Collected data:
◇ ◇ ◇ ◇ ◇
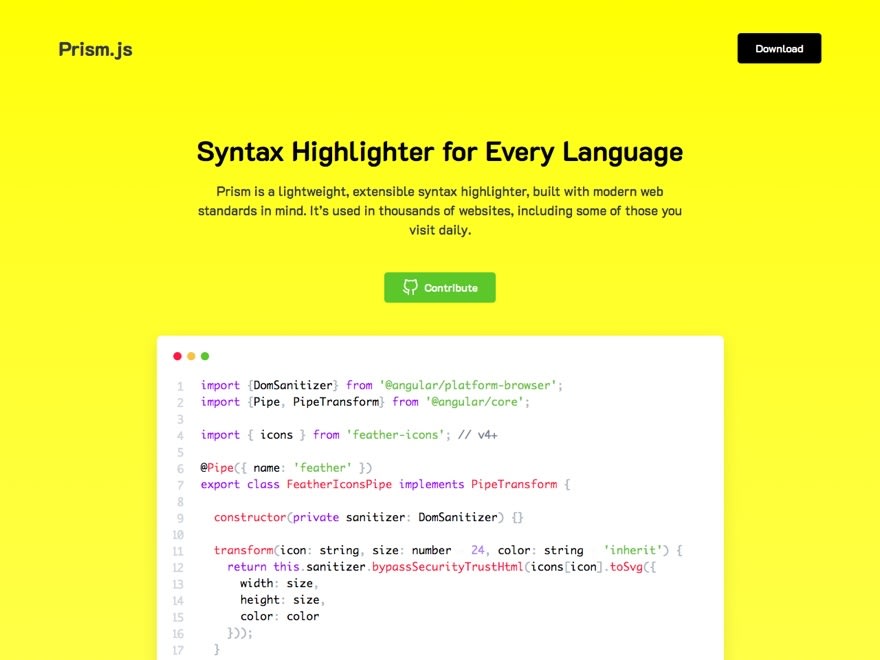Click the yellow dot in the code window
This screenshot has height=660, width=880.
(x=191, y=356)

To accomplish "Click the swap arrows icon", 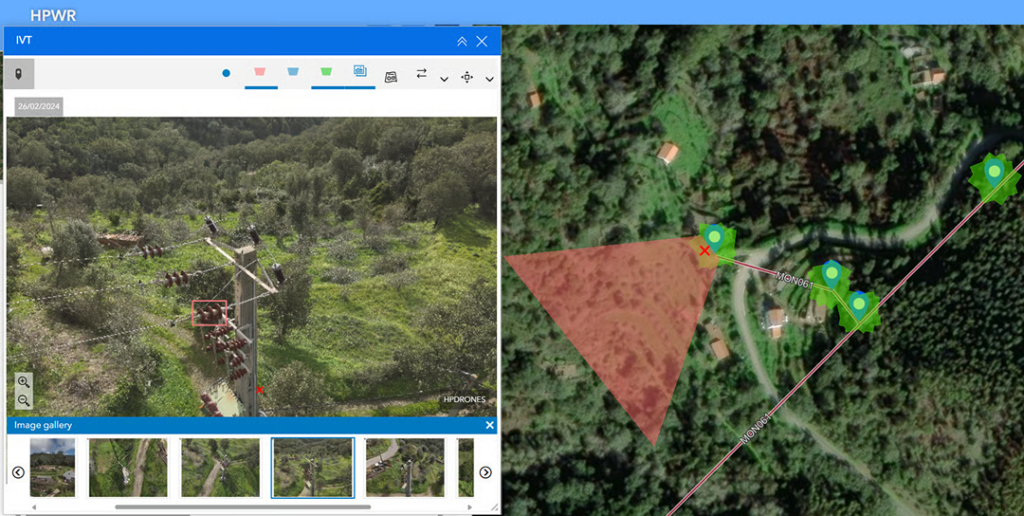I will point(421,74).
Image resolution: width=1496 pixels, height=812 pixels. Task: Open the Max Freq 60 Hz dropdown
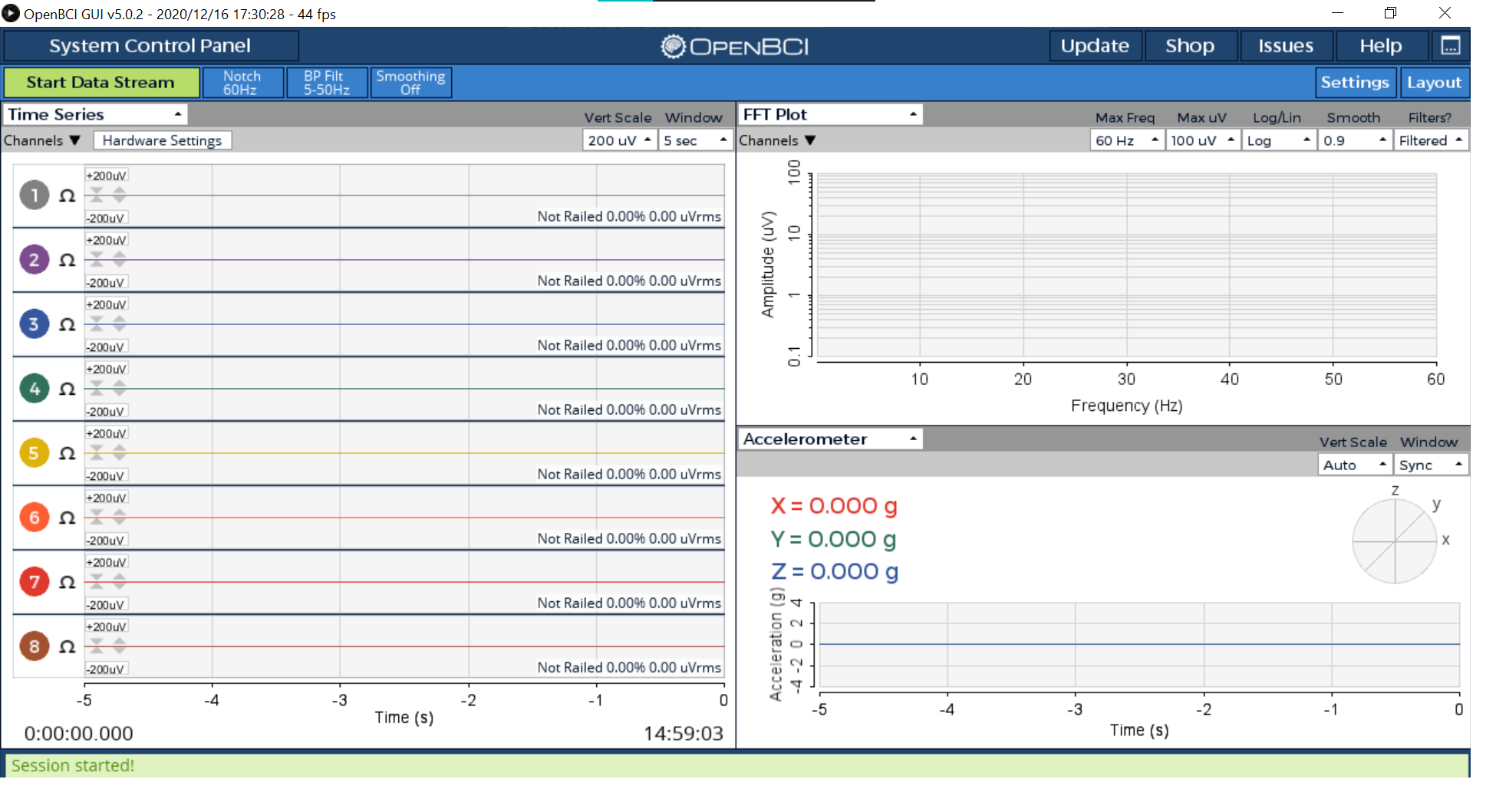[x=1127, y=140]
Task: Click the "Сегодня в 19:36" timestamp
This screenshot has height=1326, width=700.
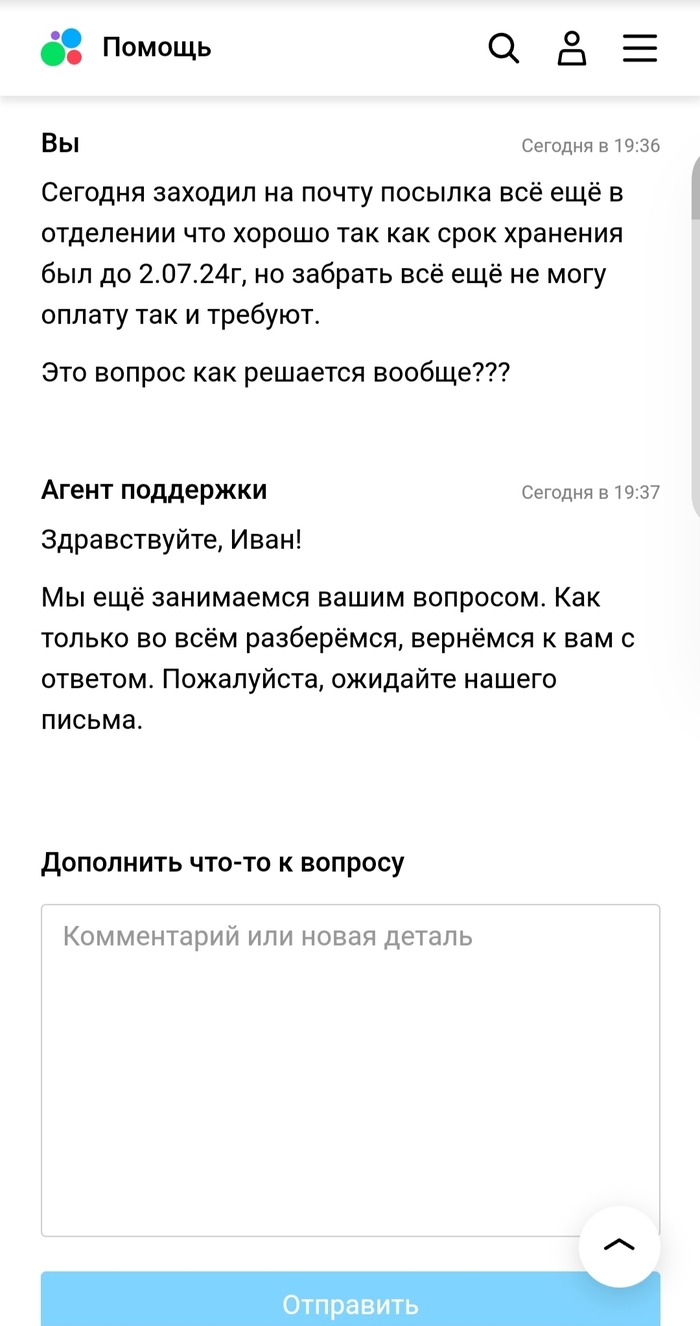Action: click(x=590, y=146)
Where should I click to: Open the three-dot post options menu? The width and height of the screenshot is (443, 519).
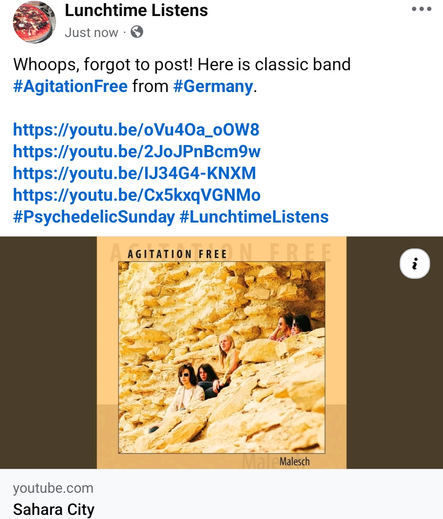[x=421, y=9]
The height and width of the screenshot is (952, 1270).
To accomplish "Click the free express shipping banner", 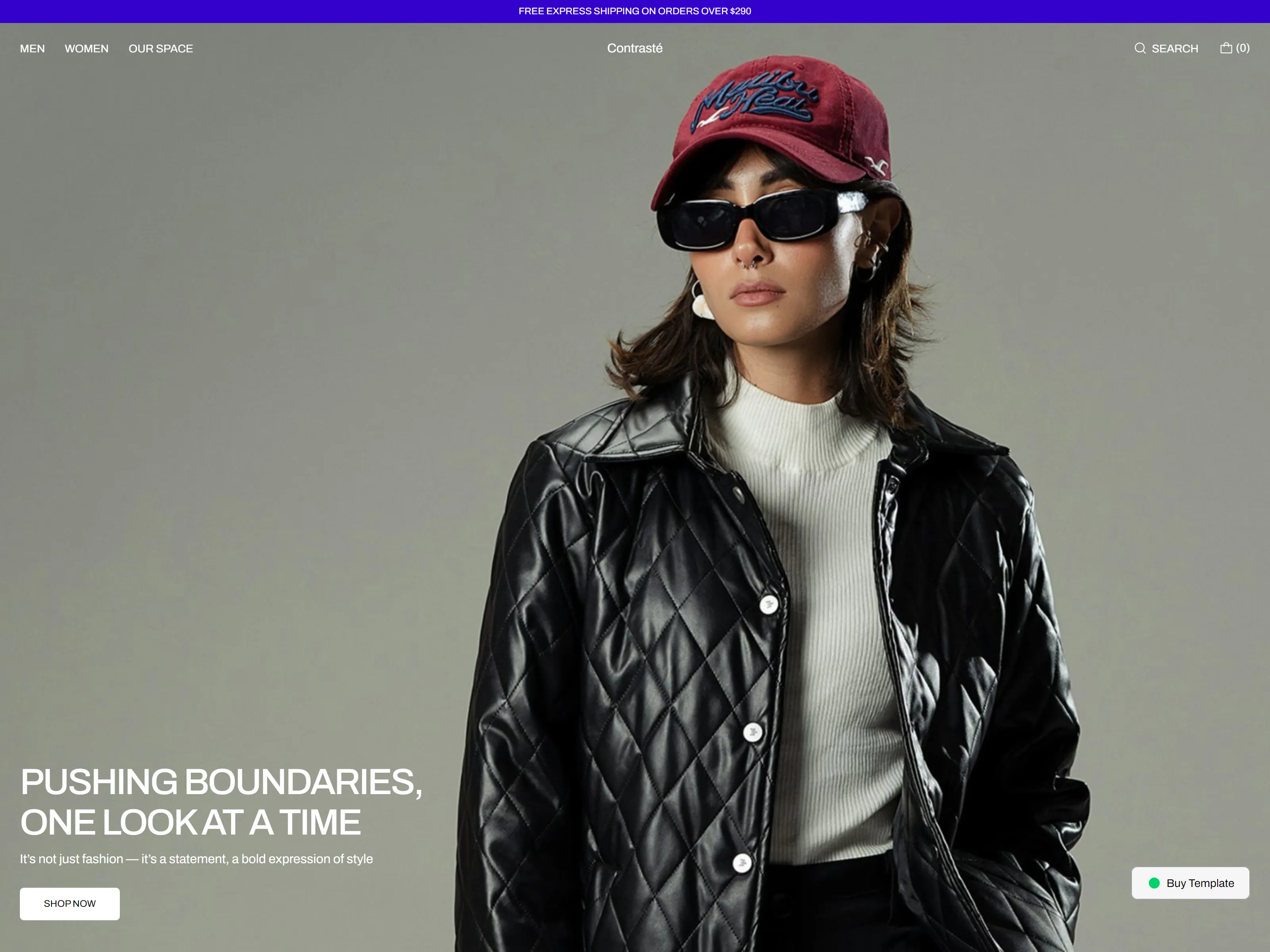I will point(635,11).
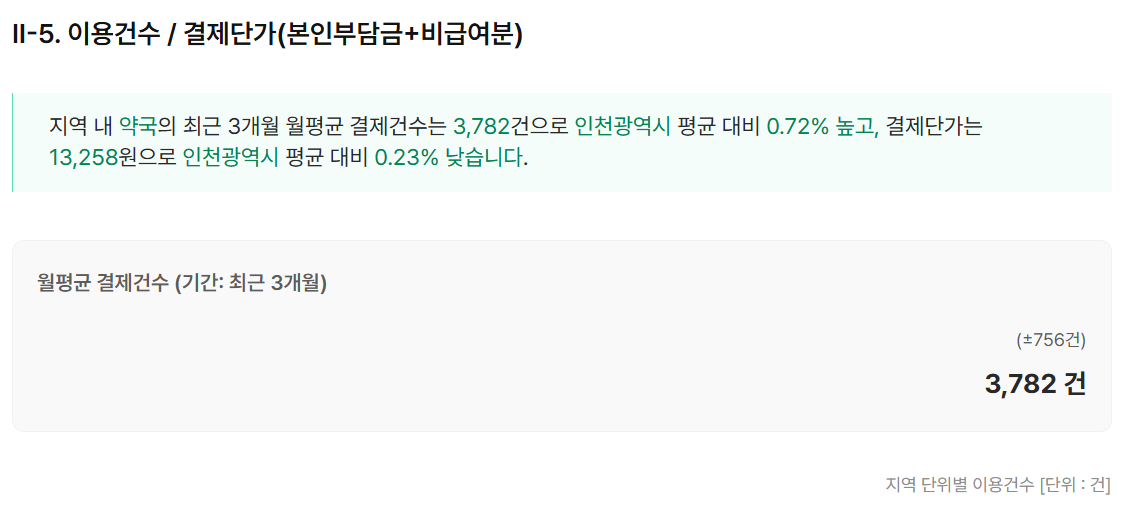Click the green 0.72% 높고 text
1133x511 pixels.
tap(821, 126)
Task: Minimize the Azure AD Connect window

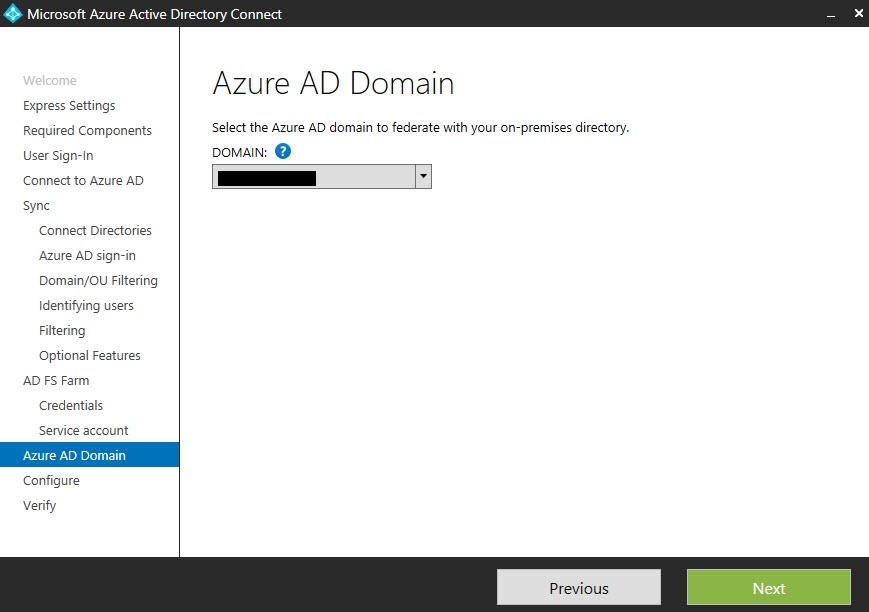Action: pos(830,14)
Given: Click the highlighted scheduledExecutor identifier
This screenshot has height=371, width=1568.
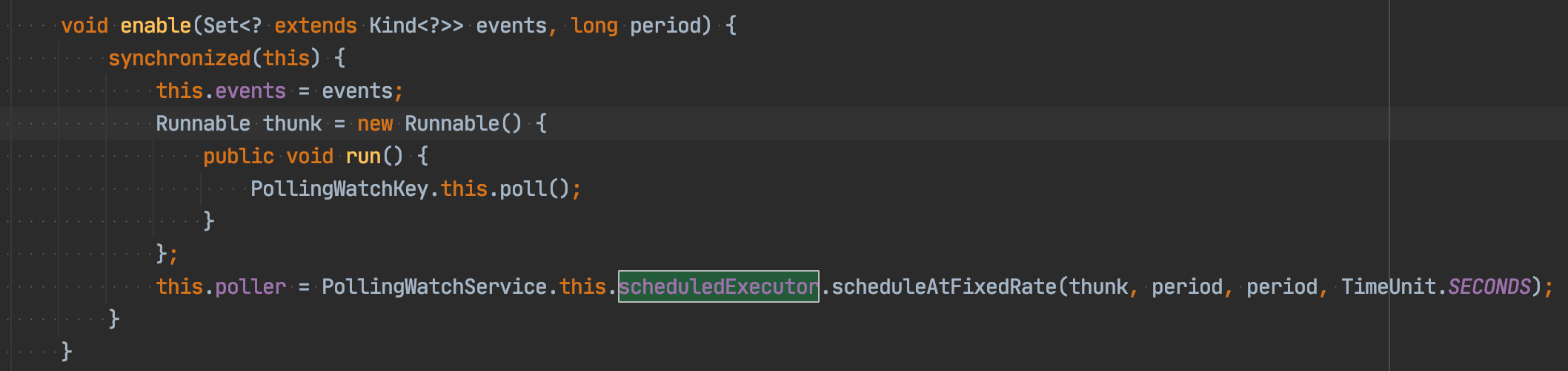Looking at the screenshot, I should pos(719,286).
◇ ◇ ◇ ◇ ◇
WHAT IS REQUIRED: Set down exactly, and only, the lines from the one holding "Given: Click the" to the end of the records above, leaving every picture out.

YOUR SOLUTION:
Given: Click the highlighted scheduledExecutor identifier
This screenshot has height=371, width=1568.
Looking at the screenshot, I should pos(719,286).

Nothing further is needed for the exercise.